#' Statistical test for multiple groups
#'
#' @param ps a [`phyloseq::phyloseq-class`] object
#' @param group character, the variable to set the group
#' @param taxa_rank character to specify taxonomic rank to perform
#' differential analysis on. Should be one of
#' `phyloseq::rank_names(phyloseq)`, or "all" means to summarize the taxa by
#' the top taxa ranks (`summarize_taxa(ps, level = rank_names(ps)[1])`), or
#' "none" means perform differential analysis on the original taxa
#' (`taxa_names(phyloseq)`, e.g., OTU or ASV).
#' @param transform character, the methods used to transform the microbial
#' abundance.
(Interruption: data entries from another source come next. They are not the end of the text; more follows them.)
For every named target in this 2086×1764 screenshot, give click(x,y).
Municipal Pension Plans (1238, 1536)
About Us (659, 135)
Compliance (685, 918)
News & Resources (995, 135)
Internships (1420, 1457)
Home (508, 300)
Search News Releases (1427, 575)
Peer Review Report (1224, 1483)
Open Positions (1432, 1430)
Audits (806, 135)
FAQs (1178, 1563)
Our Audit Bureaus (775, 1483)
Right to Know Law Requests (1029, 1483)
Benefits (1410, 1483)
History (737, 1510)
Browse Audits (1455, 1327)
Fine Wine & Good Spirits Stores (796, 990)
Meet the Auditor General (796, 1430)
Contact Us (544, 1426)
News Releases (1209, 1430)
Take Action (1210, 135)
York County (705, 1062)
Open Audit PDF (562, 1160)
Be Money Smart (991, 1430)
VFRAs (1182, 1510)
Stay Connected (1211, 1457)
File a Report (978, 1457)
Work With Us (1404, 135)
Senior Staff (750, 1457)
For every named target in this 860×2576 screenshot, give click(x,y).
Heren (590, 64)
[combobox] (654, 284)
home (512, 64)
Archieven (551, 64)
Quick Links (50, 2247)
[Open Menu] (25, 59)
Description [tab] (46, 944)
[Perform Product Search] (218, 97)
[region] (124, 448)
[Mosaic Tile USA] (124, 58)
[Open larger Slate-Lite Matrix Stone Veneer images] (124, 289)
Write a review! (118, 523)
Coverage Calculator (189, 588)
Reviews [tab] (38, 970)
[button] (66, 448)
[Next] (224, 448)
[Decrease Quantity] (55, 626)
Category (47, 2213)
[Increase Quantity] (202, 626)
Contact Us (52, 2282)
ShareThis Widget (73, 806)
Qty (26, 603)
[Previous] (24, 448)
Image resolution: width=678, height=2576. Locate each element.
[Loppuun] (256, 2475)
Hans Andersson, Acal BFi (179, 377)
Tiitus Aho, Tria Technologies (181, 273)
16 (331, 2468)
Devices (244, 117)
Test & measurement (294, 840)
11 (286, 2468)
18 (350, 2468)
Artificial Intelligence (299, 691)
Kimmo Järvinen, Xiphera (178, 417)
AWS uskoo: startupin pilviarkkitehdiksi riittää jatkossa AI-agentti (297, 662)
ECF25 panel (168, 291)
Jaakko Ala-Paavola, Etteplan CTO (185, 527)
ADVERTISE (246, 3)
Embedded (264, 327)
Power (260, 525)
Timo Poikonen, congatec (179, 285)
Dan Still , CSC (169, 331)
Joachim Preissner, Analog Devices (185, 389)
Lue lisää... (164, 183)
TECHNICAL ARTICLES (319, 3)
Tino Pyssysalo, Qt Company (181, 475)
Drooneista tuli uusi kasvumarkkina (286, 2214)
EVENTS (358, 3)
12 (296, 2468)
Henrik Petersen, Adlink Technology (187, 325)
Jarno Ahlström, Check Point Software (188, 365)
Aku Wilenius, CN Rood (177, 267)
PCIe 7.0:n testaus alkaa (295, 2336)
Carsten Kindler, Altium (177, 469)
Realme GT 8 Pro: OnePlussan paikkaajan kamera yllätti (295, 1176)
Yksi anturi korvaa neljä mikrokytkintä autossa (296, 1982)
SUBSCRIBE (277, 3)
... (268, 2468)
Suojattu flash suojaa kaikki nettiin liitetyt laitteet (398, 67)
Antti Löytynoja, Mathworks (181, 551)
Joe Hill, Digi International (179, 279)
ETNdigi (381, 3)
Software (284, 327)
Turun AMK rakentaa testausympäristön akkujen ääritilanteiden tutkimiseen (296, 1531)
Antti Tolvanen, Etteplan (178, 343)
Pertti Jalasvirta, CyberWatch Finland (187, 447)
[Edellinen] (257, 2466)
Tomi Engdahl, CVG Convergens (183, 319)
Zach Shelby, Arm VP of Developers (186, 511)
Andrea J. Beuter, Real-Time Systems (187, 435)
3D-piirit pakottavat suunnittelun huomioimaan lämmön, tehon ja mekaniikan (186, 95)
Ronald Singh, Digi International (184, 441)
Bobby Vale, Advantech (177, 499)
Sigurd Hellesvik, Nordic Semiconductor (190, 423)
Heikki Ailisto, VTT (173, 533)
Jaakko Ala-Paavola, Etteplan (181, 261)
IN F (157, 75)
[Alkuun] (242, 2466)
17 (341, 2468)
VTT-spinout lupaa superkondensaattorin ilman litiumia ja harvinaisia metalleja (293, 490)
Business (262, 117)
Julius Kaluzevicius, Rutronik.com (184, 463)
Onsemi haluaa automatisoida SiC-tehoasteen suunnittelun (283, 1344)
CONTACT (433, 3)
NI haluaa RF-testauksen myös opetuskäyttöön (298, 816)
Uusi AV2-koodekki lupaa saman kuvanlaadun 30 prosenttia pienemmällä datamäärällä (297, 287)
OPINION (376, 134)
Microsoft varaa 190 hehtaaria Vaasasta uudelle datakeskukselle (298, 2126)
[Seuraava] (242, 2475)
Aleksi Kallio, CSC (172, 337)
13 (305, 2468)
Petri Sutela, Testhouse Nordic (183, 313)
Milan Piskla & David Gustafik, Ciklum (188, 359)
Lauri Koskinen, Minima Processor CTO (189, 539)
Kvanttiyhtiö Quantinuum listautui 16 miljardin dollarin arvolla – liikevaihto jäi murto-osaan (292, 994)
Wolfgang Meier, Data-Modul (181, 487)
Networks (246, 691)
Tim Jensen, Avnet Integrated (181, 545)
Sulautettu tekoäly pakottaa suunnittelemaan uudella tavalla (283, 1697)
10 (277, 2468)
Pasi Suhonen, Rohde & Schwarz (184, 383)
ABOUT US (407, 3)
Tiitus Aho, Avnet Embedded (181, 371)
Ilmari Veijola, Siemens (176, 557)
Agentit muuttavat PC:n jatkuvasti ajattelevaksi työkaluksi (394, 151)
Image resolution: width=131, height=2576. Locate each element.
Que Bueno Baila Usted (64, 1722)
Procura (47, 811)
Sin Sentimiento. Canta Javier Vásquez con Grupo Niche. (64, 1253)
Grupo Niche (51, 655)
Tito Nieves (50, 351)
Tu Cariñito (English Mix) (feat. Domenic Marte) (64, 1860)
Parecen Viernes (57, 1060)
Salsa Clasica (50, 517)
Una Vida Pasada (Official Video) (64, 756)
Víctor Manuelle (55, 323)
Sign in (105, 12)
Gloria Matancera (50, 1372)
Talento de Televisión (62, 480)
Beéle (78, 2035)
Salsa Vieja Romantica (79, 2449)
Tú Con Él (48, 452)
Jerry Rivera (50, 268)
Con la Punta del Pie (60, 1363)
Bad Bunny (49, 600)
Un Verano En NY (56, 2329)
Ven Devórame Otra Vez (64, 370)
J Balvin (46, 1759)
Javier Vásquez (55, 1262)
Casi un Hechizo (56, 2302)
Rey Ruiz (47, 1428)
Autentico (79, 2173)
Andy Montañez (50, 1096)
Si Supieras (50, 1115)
See [`transform_abundances()`] for more details. The
#' options include:
#' * "identity", return the original data without any transformation
#' (default).
#' * "log10", the transformation is `log10(object)`, and if the data contains
#' zeros the transformation is `log10(1 + object)`.
#' * "log10p", the transformation is `log10(1 + object)`.
#' @param norm the methods used to normalize the microbial abundance data. See
#' [`normalize()`] for more details.
#' Options include:
#' * "none": do not normalize.
#' * "rarefy": random subsampling counts to the smallest library size in the
#' data set.
#' * "TSS": total sum scaling, also referred to as "relative abundance", the
#' abundances were normalized by dividing the corresponding sample library
#' size.
#' * "TMM": trimmed mean of m-values. First, a sample is chosen as reference.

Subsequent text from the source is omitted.